- Court: Inter-American Court of Human Rights
- Full case name: Case of Velásquez-Rodríguez v. Honduras
- Decided: July 26, 1988

Court membership
- Judges sitting: Rafael Nieto-Navia, President; Héctor Gros Espiell, Vice President; Rodolfo E. Piza E., Judge; Thomas Buergenthal, Judge; Pedro Nikken, Judge; Héctor Fix-Zamudio, Judge; Rigoberto Espinal Irías, Judge ad hoc;
- Chief judge: Rafael Nieto-Navia

= Velásquez Rodríguez v. Honduras =

1988 Opinion of the Inter-American Court of Human Rights

Velásquez Rodríguez v. Honduras is a landmark case that was decided by the Inter-American Court of Human Rights (IACHR) in 1988. It is a seminal case in the realm of international human rights law that is known for its analysis of state responsibility for enforced disappearances. Its reasoning has influenced other international human rights tribunals, including the African Commission on Human and Peoples' Rights and the European Court of Human Rights.

== Background ==
Angel Manfredo Velásquez Rodríguez was a student at the Universidad Nacional Autónoma de Honduras during the Policarpo Paz García administration. He was involved in student activism against the government. On September 12, 1981, between 4:30 and 5:00 PM, Velásquez Rodríguez was abducted in Tegucigalpa. Eyewitnesses to the abduction said several armed men pushed him into a car with tinted windows and without a license plate.

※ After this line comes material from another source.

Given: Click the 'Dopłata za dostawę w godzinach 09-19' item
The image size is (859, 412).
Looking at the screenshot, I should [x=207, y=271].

Velásquez Rodríguez was never seen or heard from again, and the Honduran government denied any knowledge of his whereabouts.

== Decision ==
In 1988, the IACHR determined that Honduras was liable for the disappearance of Velásquez Rodríguez. The Court reasoned that the state violated its duties under the American Convention on Human Rights by not conducting an effective investigation into the circumstances surrounding Velásquez Rodríguez's disappearance. Honduras fully complied with the order to pay restitution to Velásquez Rodríguez's family, and the case was closed on September 10, 1996.